He looked closely, wondering what Lizzie might have said in her letters. “She’s still recovering, trying to prepare for a nasty trial—if that’s what you mean.”

“What I meant was—how could Uncle Willie have done it, run off with a girl like that, put his career at risk, his life? It doesn’t make any sense.”

“Didn’t you do something like that?”

“Oh, come on, Cal.”

“And it’s not fair to say ‘a girl like that.’”

“Ah, well then, a girl like what?”

“I told you two years ago, right here in this apartment. I think they were in love.”

“I think I was asking about you,” said Maggie.

“Well, stop it, please.”

It was getting prickly, and they exchanged long looks, looks of people who need each other too much to go to the mat. “Do you think she’ll take his place?” she said at length.

“It depends on the congregation. And on Eddie, who is on the board.”

“And on the trial,” added Lizzie.

“The trial, of course.”

“Do you miss Willie?” Maggie asked Cal.

“Of course, I miss him,” he said, surprised at the question. “We went through a lot together. Won’t you miss Eddie when he’s gone?”

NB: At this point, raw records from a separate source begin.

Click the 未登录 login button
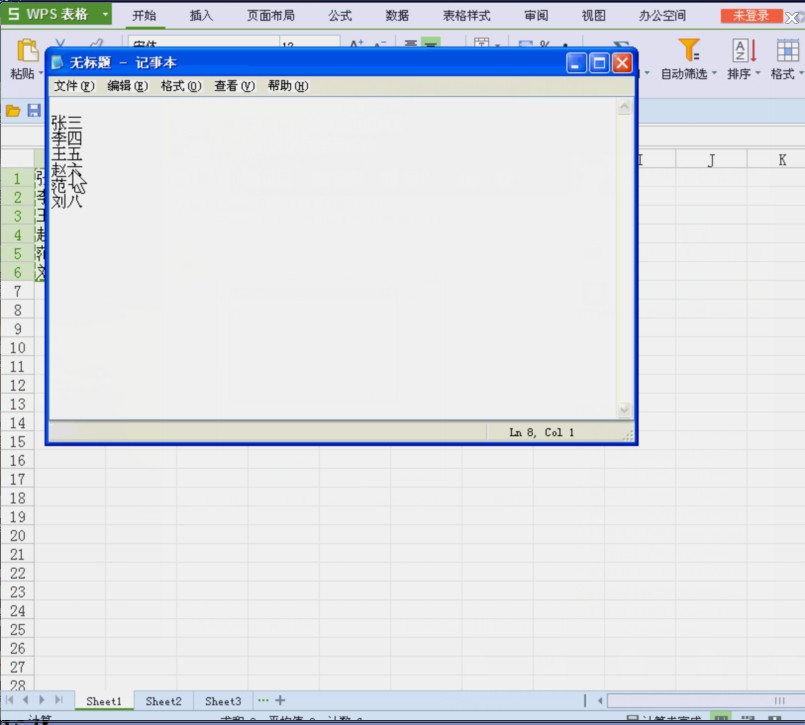Screen dimensions: 805x725 [750, 16]
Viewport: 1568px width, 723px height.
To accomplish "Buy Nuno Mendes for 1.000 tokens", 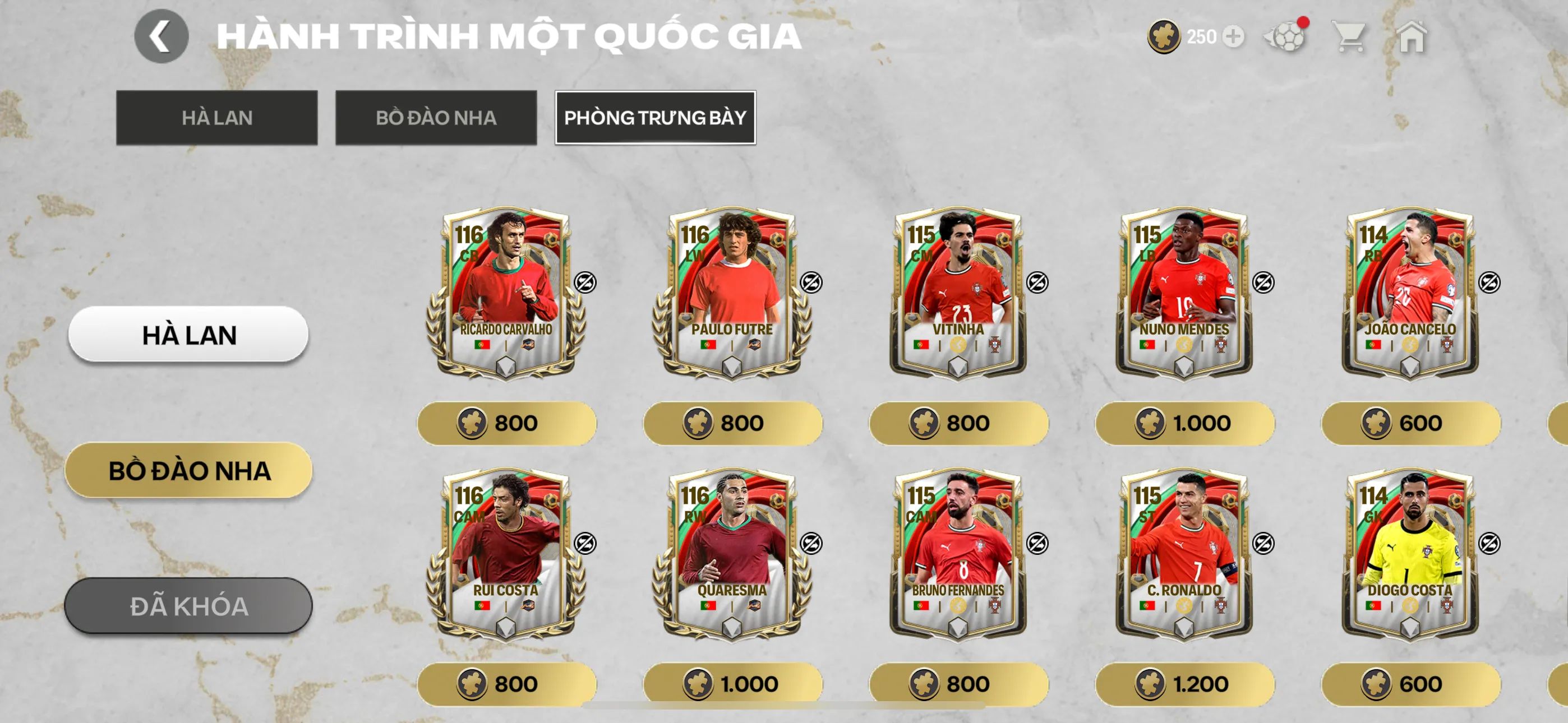I will click(x=1184, y=423).
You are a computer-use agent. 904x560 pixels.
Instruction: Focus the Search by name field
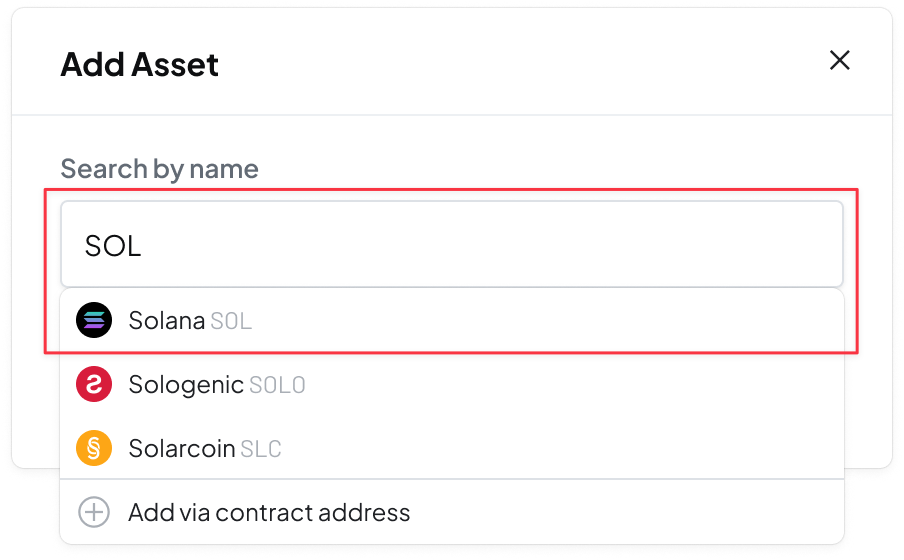coord(450,245)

She thought a moment. “I don’t know. Maybe I won’t. The brothers were both so—so, how to say it, wrapped up in their own lives. Not fathers in the usual sense. I can’t ever remember doing anything with Dad.”

“They had their own lives,” said Lizzie. “But how could you not miss Dad? He’s part of you, just like he’s part of me. Of course you’ll miss him.”

“What strikes me,” said Maggie, who had lit up, smoking more than ever since returning, “is how different we are from our parents. Did you hear Dad at dinner with ‘peace in our time?’ How can anyone say something like that with what’s happening in Europe? That’s why he hates the president, because Roosevelt wants to do something about Hitler. With Dad and Mother, it’s all bank accounts and charge accounts. What’s in it for me? They never ask—what’s the right thing to do?”

“Why should we be like them?” said Lizzie.

“Some children take after their parents,” said Cal.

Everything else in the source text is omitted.